Journalist Jean Friedman-Rudovsky had written the stories that shined a light on problems in society.

She wanted to direct that light on something else: A way to solve those problems.

“Without that other side, we’re caught in this endless feedback – things are terrible, things are terrible, things are terrible,” said Friedman-Rudovsky, a freelancer now editing and managing The Reentry Project, a joint effort of Philadelphia-area media to explore the challenges of recidivism and reentry among people who had been incarcerated.

The project is sponsored by the Solutions Journalism Network, which trains reporters on how they can report the ways out of societal problems.

In a session at the National Press Foundation, Friedman-Rudovsky talked about the tenants of solutions journalism, using her stories as an example. She was joined by reporters from HuffPost and Kaiser Health News.
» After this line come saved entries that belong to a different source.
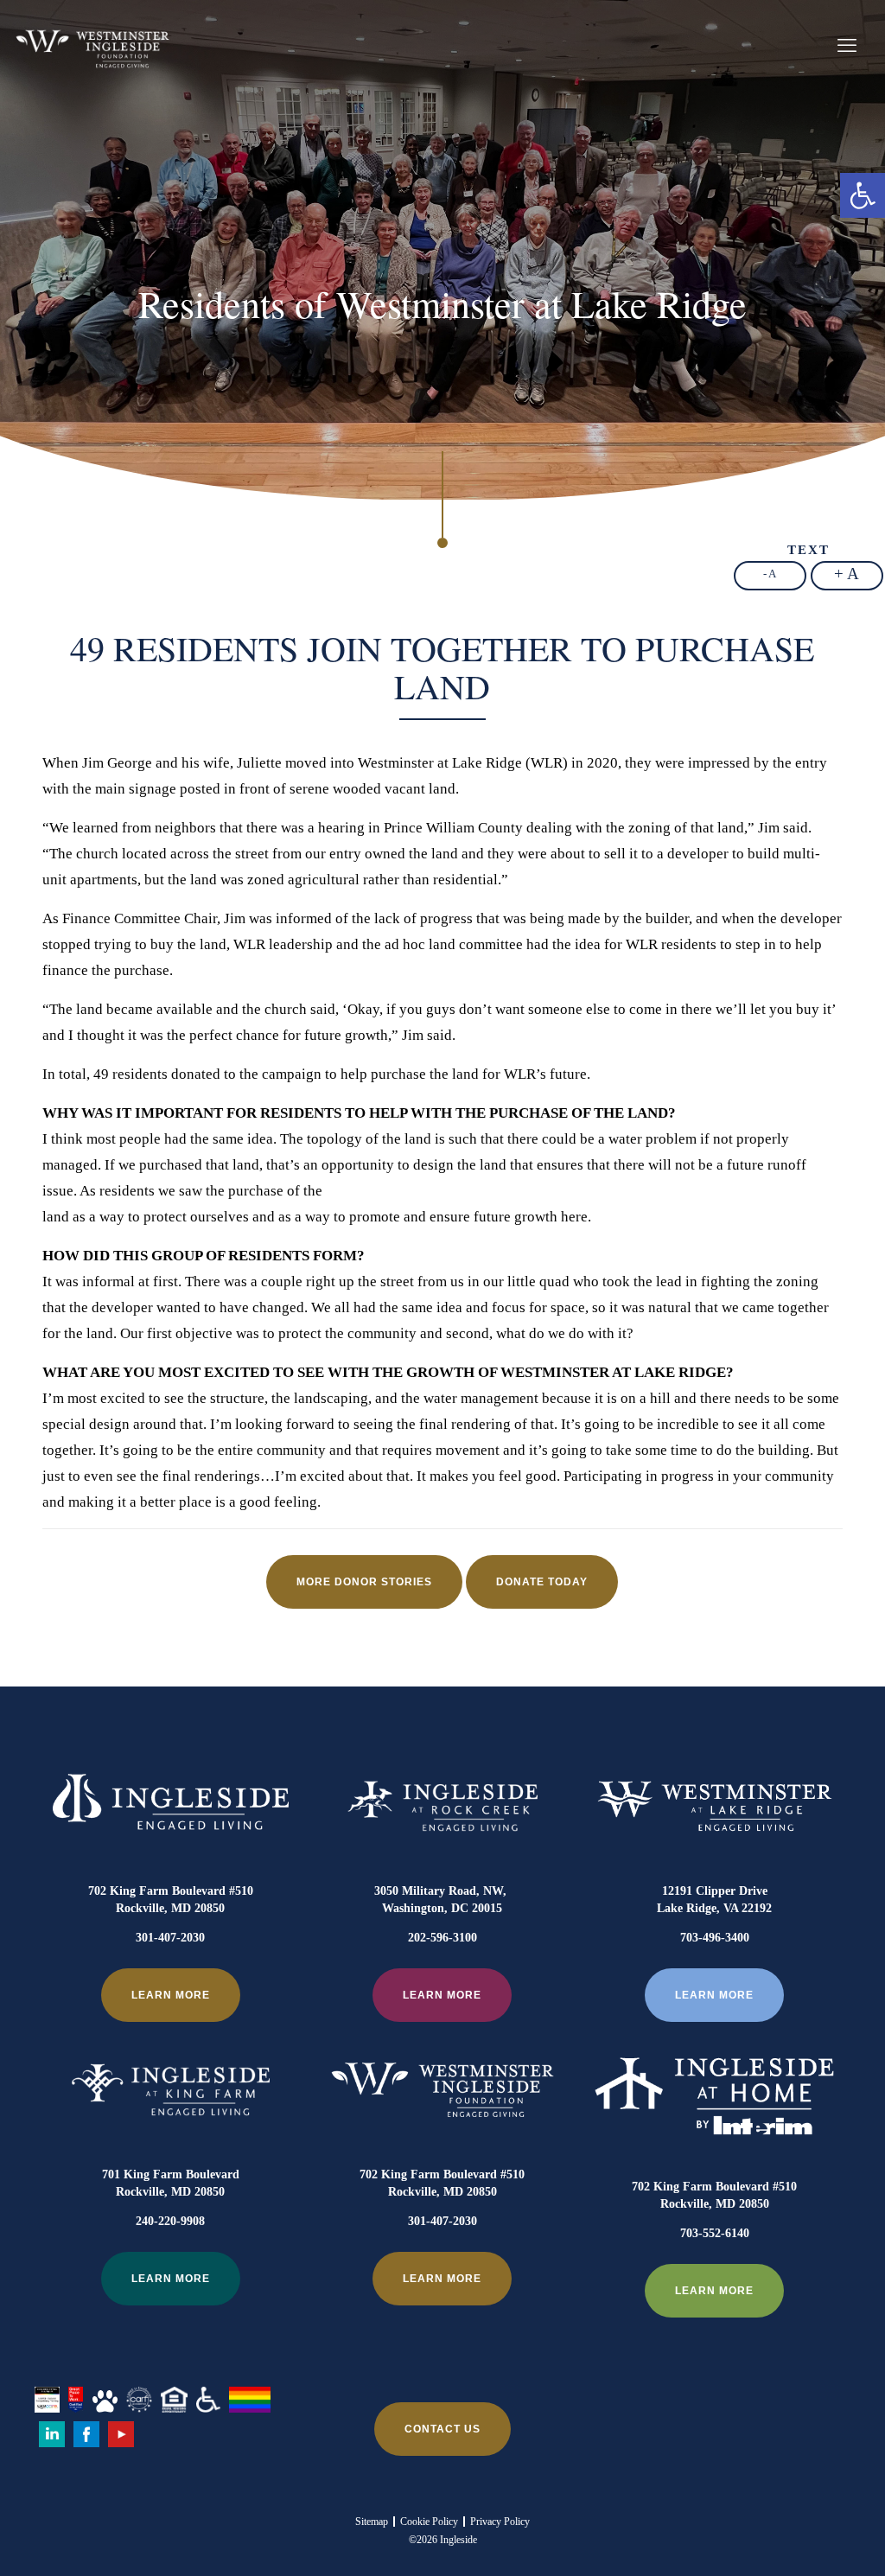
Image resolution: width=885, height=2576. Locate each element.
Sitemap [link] (371, 2521)
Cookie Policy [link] (429, 2521)
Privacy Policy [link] (500, 2521)
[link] (862, 195)
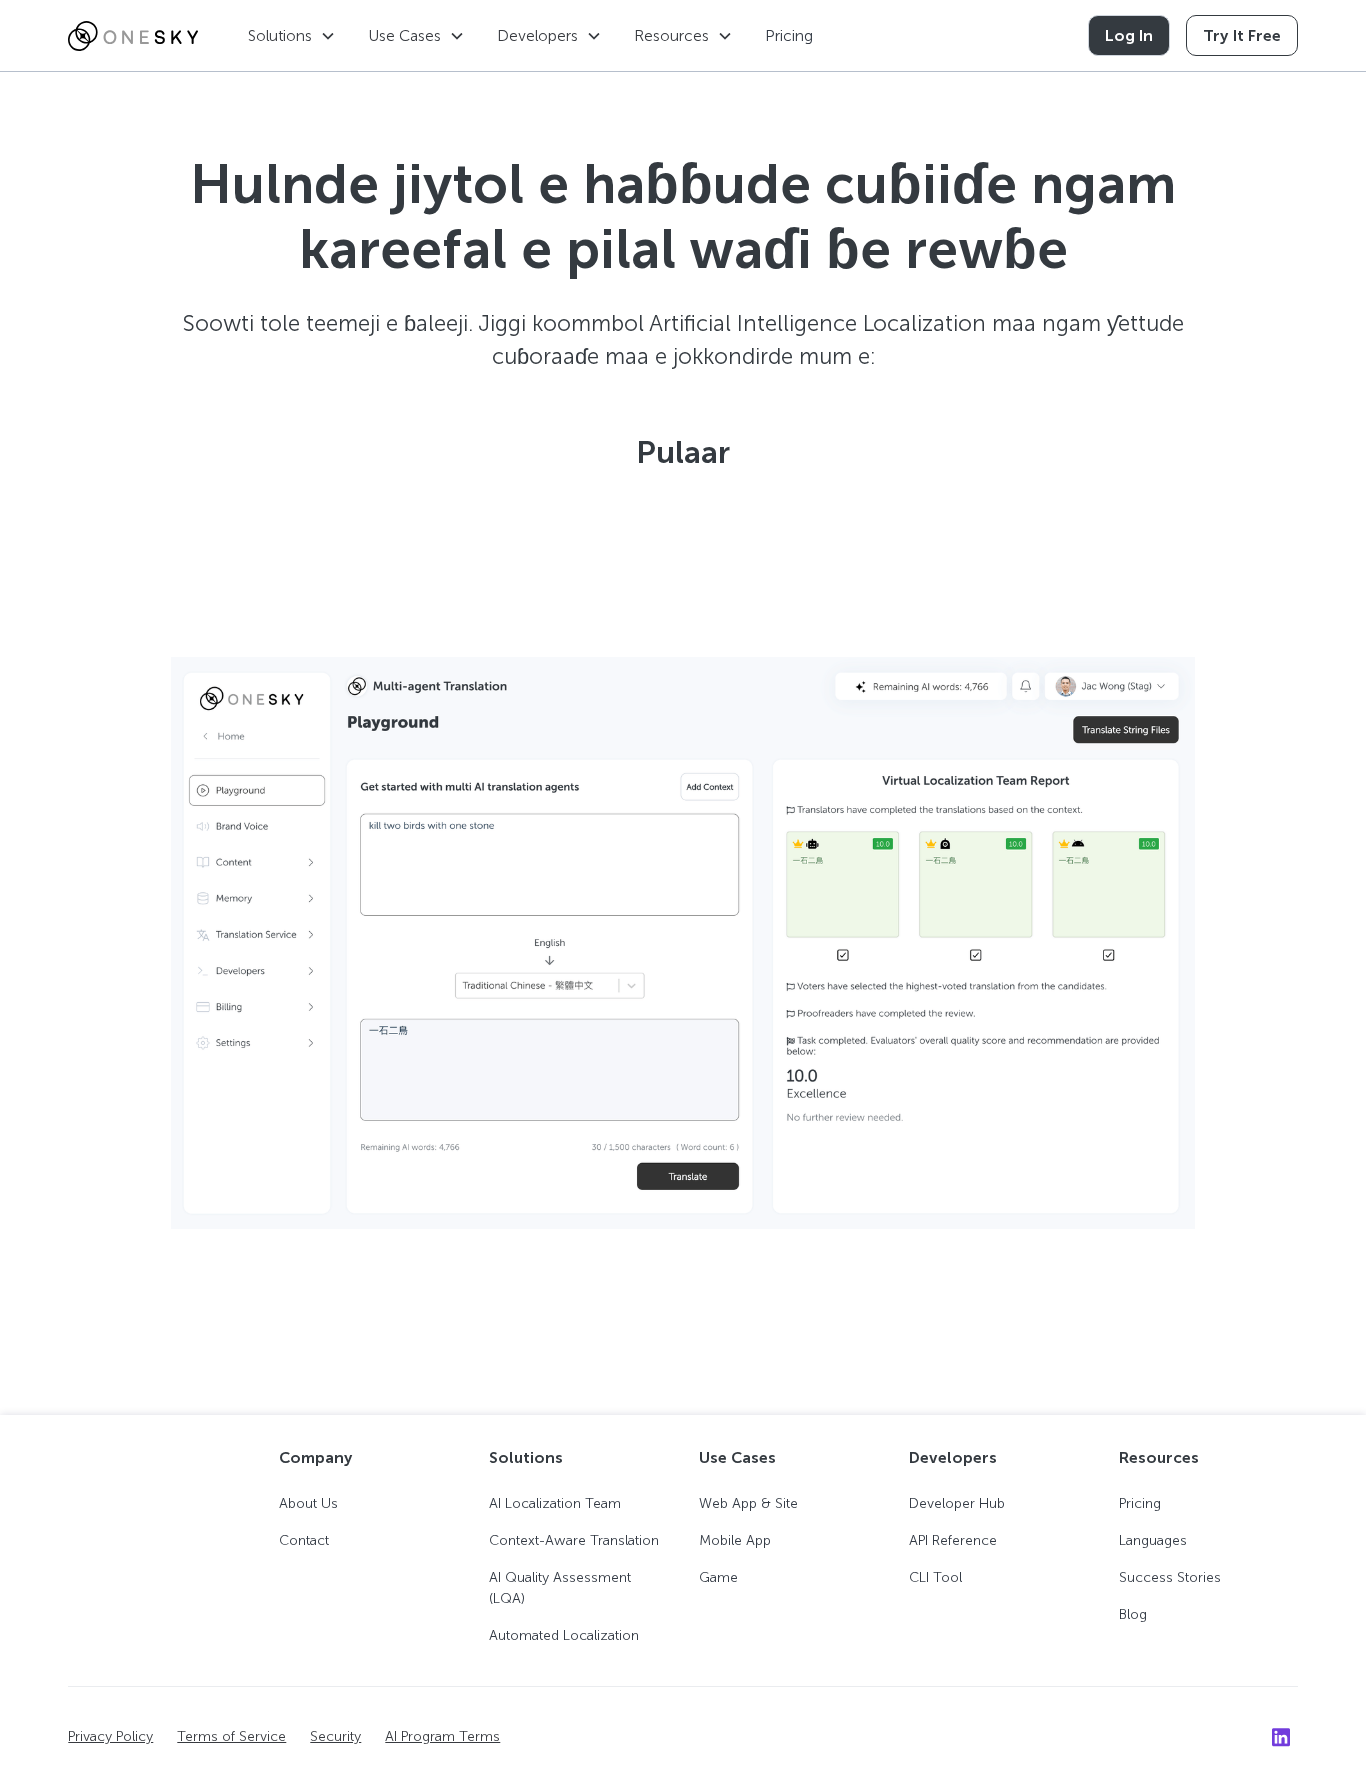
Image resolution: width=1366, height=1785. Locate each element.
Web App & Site (748, 1503)
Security (335, 1736)
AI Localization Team (555, 1503)
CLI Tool (935, 1577)
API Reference (953, 1540)
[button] (292, 35)
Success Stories (1170, 1577)
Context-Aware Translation (574, 1540)
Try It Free (1242, 35)
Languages (1153, 1540)
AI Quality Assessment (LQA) (560, 1588)
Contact (304, 1540)
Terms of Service (231, 1736)
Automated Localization (564, 1635)
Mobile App (735, 1540)
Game (718, 1577)
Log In (1129, 35)
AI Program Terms (442, 1736)
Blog (1133, 1614)
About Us (308, 1503)
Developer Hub (957, 1503)
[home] (133, 36)
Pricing (789, 35)
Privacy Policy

Solutions journalism isn’t soft, she emphasized. It’s not a “hero piece” or a light, feel-good feature.

It highlights a response to a problem, but not the personalities. It is based on evidence and data – not merely great ideas that could prove worthwhile some day. It emphasizes approaches that are replicable. And it is upfront about the challenges and limitations the approach faces.

Maybe a solutions-oriented program has a 50 percent failure rate, she said. That still could be better than the 70 percent failure rate of an existing program.

“We’re saying there’s evidence this works, but it’s not a silver bullet,” she said.

The solutions approach was highlighted in a story she did for Cosmopolitan magazine about reentry among women being released from prison.

Jason Cherkis of HuffPost used the approach for his stories on the opioid crisis, highlighting heroin treatment programs that were not being used – despite their success rates.

“It was a way to look at the problem by looking at attempt to find a way out of it,” he said.” Looking at the solution was also finding out why it was not available.”

And Liz Szabo of Kaiser Health News talked about her work at Kaiser as well as USA Today, where a major series on mental illness focused on solutions that were not being used.

These weren’t controversial or unproven solutions, she said. These were programs with 40 years of evidence backing them up.

“People in the public throw up their hands and say, ‘Oh, there’s nothing you can do about mental illness,’ ” she said. “But that’s not true.”